While the first couple’s punishment for their guilt is to leave the Garden of Eden, leave paradise, the Jewish interpretation is vastly different from that of Christianity.  In Christianity, Adam and Eve’s sin taints humanity forever and human being are bathed in that original sin.  Humanity is bad from the start.  Human beings can only become good when they are saved in Christianity. To be human is to be bathed in shame in Christian thought.
Judaism rejects that.  Human beings aren’t bad intrinsically. Rather we are created in the divine image, B’tzelem Elohim. We have the capacity to think and we have free will according to Jewish thought. We can do good or we can do wrong.  But we are not stained from birth from some original sin.
And in fact, we give each other permission to pray with those who have sinned.  We try to take away the stigma. A kind of shame reducer. Just before the chanting of Kol Nidre.  We said that we consent to pray and be in community with one another even though we have sinned.  Judaism is much more concerned with ensuring your right action, living up to our values, teaching and mitzvoth than shaming you for who you are. Or who you think you are.

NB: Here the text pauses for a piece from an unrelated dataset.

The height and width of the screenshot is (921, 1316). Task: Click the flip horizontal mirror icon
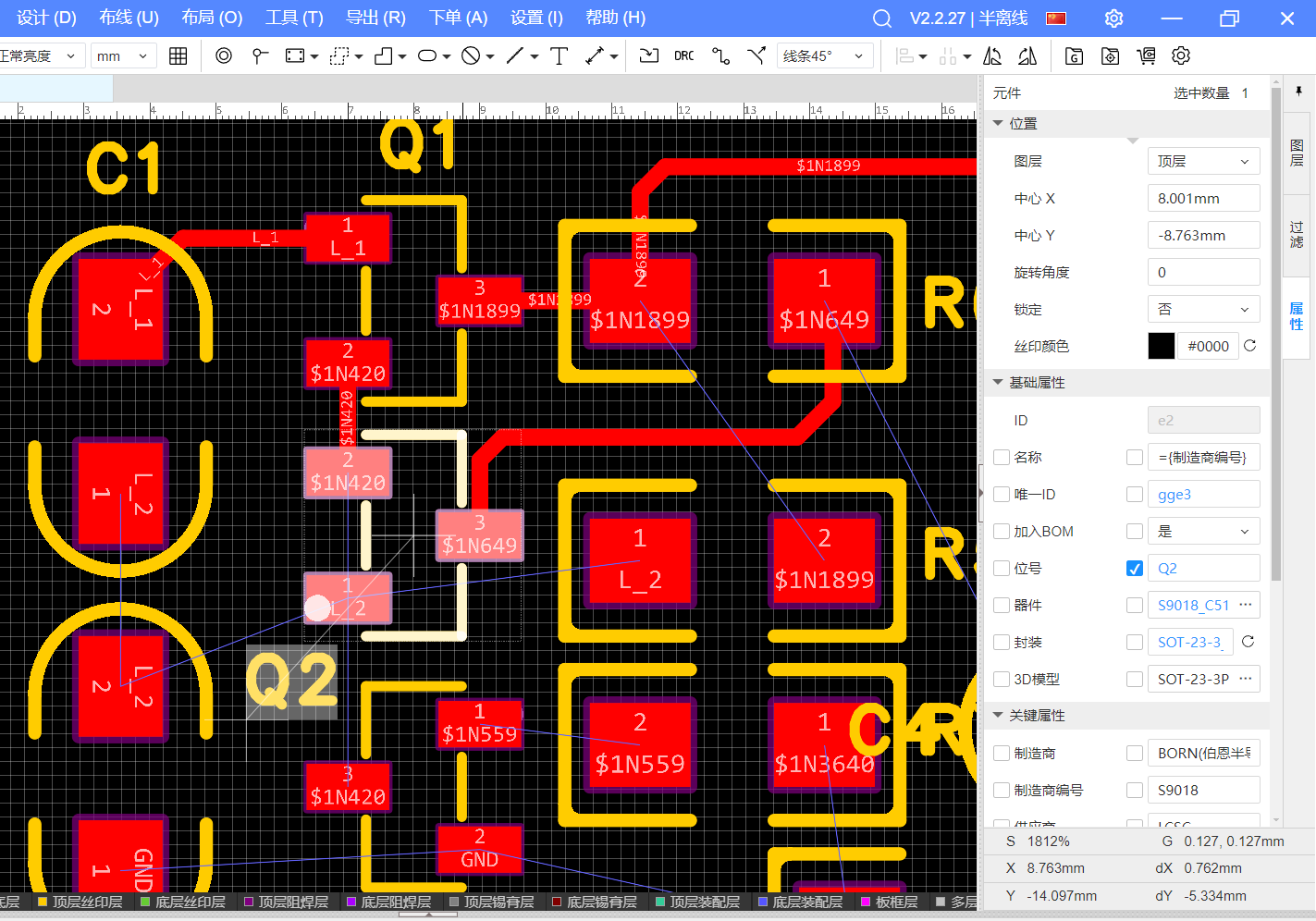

Tonight, is the night of discovering and loving ourselves enough ourselves to banish the enemy within.  On this day of Yom Kippur, we will get rid of guilt for our trespasses; our failures of our actions, words and deeds to live up to our standards of behavior. But for our teshuvah to be complete we must seek forgiveness from those we harmed to try and repair relationships.  
But how to banish shame?  “The victim of our crime or sin may have forgiven us, but inside we still feel defiled by the knowledge that our name has been disgraced, our reputation harmed, our standing damaged. We still feel the stigma, the dishonor, the degradation,” said Rabbi Jonathan Sacks, former chief Rabbi of England[ii].    This is the link between guilt and shame---we may have done things that make us feel badly about ourselves. And we may be ashamed of our behavior.  And sometimes when we are ashamed of our actions, it helps us remember not to do it again. While guilt and shame are very different they often have a complex connection to one another.  It is part of the process of repentance, to feel ashamed for who we became in the process of committing those acts.  Our Teshuvah, is only complete when we can acknowledge what we have become through our actions, and express true remorse, through confession, prayer and charity and asking for that forgiveness, and then resisting the next time we are tempted to repeat that act.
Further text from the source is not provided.